U.S. households saved just 3.9% of disposable income in Q1, the lowest since the last cycle’s peak in Q4 2007. In fact, the decline in saving from 4.5% in Q4 financed half of all personal consumption gains in Q1, adding one full percentage point to real GDP growth.

Needless to say, saving rates can’t decline forever, and borrowing isn’t likely to increase much either. That leaves disposable income as our main hope for future economic prosperity, and with job growth picking up, so should disposable income. So why isn’t it?

This time, government policy is the main culprit. Real disposable income growth has trailed real private wage growth by nearly 3% the past two quarters as fiscal stabilizers have gone into reverse….The drag on disposable income comes, in large part, from three factors: flat total wages for government workers; roughly flat government social benefits; and a normal cyclical boost in income and payroll tax payments (up a combined $151 billion from Q1 2011).

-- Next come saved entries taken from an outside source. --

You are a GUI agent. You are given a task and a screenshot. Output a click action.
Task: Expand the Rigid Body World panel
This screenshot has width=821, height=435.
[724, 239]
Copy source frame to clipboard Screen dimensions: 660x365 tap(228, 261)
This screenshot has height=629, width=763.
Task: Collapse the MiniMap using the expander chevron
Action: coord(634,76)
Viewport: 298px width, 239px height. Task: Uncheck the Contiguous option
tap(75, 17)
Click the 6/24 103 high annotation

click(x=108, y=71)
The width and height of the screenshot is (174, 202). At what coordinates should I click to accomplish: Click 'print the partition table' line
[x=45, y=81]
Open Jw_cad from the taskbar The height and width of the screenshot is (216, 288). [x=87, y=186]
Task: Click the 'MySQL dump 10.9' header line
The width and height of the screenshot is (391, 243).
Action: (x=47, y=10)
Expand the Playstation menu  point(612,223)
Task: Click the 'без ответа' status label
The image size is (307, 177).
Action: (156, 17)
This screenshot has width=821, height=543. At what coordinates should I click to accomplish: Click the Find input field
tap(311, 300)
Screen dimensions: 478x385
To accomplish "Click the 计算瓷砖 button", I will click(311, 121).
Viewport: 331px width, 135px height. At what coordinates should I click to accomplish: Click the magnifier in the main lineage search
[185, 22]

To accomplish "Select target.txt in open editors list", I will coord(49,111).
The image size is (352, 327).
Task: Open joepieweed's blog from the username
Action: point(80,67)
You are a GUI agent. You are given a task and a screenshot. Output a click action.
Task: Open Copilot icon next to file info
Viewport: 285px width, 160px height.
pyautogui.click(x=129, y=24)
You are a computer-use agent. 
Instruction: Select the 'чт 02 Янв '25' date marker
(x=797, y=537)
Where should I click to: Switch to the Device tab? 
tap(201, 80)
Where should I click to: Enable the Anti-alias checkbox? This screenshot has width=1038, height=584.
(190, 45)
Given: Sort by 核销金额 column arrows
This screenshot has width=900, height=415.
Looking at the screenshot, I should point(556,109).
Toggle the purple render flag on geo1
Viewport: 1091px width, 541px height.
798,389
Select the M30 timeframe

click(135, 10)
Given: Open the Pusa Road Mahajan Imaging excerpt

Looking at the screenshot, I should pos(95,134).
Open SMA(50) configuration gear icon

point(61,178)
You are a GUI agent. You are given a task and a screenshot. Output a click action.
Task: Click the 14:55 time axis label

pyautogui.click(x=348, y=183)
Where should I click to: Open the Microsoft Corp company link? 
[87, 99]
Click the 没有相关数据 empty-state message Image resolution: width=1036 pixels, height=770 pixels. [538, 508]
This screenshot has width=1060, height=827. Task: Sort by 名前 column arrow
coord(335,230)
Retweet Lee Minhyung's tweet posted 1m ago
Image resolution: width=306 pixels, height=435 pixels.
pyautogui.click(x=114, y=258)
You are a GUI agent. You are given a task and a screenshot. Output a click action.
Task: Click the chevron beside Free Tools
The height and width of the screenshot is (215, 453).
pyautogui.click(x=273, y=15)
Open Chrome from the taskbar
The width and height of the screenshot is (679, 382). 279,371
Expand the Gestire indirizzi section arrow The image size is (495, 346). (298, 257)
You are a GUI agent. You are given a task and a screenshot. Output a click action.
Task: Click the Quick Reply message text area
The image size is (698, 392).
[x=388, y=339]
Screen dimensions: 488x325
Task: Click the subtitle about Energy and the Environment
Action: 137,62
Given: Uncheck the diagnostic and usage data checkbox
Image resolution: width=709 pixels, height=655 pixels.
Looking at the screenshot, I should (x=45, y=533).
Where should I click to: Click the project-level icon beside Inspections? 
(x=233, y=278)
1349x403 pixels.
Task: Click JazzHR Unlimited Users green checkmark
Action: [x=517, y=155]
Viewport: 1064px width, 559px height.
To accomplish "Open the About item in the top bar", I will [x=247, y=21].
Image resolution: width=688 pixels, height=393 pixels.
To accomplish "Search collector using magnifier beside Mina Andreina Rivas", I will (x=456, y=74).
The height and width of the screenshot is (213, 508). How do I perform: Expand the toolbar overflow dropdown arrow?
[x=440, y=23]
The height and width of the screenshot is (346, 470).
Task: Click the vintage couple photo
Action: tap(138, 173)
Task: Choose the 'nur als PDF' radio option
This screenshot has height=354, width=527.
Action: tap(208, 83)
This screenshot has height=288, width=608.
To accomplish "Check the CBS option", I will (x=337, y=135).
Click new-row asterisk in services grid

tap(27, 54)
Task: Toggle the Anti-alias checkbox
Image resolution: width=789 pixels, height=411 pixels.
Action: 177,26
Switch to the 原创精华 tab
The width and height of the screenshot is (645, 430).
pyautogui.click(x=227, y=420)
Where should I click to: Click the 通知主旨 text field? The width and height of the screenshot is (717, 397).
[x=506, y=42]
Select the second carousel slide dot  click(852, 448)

….The bottom line is that fiscal policy is leaning too hard against recovery based on present conditions. The question is whether such austerity is avoidable right now amid trillion-dollar deficits and pressure from the ratings agencies.

Oh, I think it’s avoidable. The problem isn’t either short-term deficits or Standard & Poor’s. It’s an excess of politicians who don’t really care much about the real-world economy. There’s no point in trying to blame anyone else.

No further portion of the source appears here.